Amsterdam: the exotic effect


In The Art of Travelling, Alain De Botton describes Amsterdam as exotic.

On disembarking at Amsterdam’s Schiphol Airport, only a few steps inside the terminal, I am struck by a sign hanging from the ceiling that announces the ways to the arrivals hall, the exit and the transfers desks…

The exoticism is located in particular areas; in the double a of Aankomst, in the beighbourliness of a u and an i in Uitgang, in the use of English subtitles, in the word for desks, balies, and in the choice of practical modernist fonts, Grutiger or Univers.

If a sign provokes such pleasure, it is in part because it offers the first conclusive evidence of having arrived elsewhere.

It is a symbol of abroad.

A few papes later he raises the question:

Why be seduced by something as small as a front door in another country? Why fall in love with a place because it has trams and its people seldom have curtains in their homes?
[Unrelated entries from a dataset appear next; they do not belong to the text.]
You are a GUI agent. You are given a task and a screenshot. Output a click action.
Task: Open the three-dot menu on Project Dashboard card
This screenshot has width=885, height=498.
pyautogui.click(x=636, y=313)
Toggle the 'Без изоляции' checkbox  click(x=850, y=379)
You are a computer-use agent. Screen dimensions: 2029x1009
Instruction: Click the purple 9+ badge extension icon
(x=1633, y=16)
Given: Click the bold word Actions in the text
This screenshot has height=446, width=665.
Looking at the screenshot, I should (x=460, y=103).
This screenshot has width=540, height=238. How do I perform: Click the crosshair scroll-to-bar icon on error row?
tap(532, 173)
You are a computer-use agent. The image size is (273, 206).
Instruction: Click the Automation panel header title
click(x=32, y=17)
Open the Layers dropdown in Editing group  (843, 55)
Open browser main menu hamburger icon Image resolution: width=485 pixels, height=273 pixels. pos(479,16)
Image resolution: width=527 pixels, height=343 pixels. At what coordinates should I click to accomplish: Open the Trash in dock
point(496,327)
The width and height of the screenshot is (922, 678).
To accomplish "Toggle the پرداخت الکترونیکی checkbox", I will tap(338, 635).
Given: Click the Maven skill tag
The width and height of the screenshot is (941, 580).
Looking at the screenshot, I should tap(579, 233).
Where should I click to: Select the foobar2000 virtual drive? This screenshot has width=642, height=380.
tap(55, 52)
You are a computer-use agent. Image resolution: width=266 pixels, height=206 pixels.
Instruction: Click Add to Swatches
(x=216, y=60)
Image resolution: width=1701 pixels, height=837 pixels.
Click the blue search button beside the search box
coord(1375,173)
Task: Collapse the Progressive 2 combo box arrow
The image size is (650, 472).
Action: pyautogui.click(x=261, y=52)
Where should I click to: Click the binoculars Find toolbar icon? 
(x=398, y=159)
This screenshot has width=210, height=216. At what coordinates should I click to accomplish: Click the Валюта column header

However absurd the intense reactions provoked by such small foreign elements may seem, the pattern is at least familiar from personal life. There too we may find ourselves anchoring emotions of love to the way a person butters bread or turning against them because of their taste in shoes. To condemn ourselves for these minute concerns is to ignore how rich in meaning details may be.

…My enthusiasms in Amsterdam were connected to my dissatisfactions with my own country, with its lack of modernity and aesthetic simplicity, with its resistance to urban life and its net-curtained mentality.

What we find exotic abroad may be what we hunger for in vain at home.